Let $\map f x = x^2$.

Let $A = \tuple {x_a, y_a}$ and $B = \tuple {x_b, y_b}$ be points on the curve $\map f x$ so that $x_a \le x_b$.

Then the line segment joining $A B$ will cross the $y$-axis at $-x_a x_b$.


Proof

Let $\map f x = x^2$.

Then:

$\map f {x_a} = x_a^2$

and:

$\map f {x_b} = x_b^2$

Then the slope of the line segment joining $A B$ will be:

\(\displaystyle m\) \(=\) \(\displaystyle \frac {x_a^2 - x_b^2} {x_b - x_a}\)
\(\displaystyle \) \(=\) \(\displaystyle \frac {\paren {x_a - x_b} \paren {x_b + x_a} } {x_b - x_a}\) Difference of Two Squares
\(\displaystyle \) \(=\) \(\displaystyle x_b + x_a\) cancelling


The result follows from taking the equation of the line defined by its slope and either point $A$ or $B$ to calculate the $y$-intercept.

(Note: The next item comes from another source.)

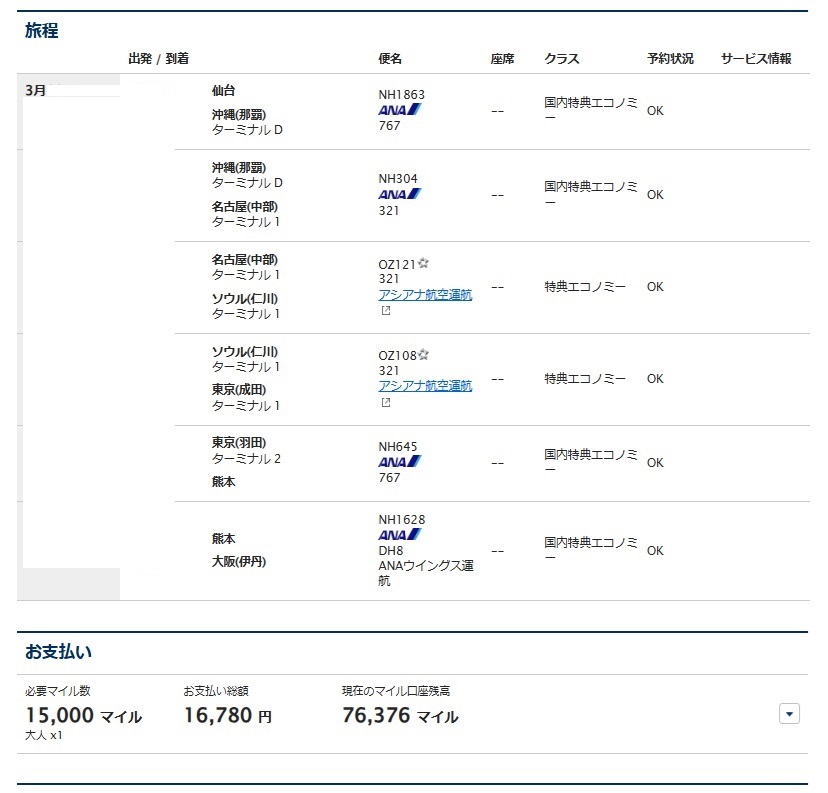This screenshot has width=828, height=793.
Task: Click the お支払い section heading
Action: tap(59, 652)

Proceeding with point $A$:



\(\displaystyle x_a^2\) \(=\) \(\displaystyle \paren {x_b + x_a} x_a + b\)
\(\displaystyle x_a^2 - \paren {x_a + x_b} x_a\) \(=\) \(\displaystyle b\)
\(\displaystyle x_a^2 - x_a^2 - x_b x_a\) \(=\) \(\displaystyle b\)
\(\displaystyle -x_b x_a\) \(=\) \(\displaystyle b\)

$\blacksquare$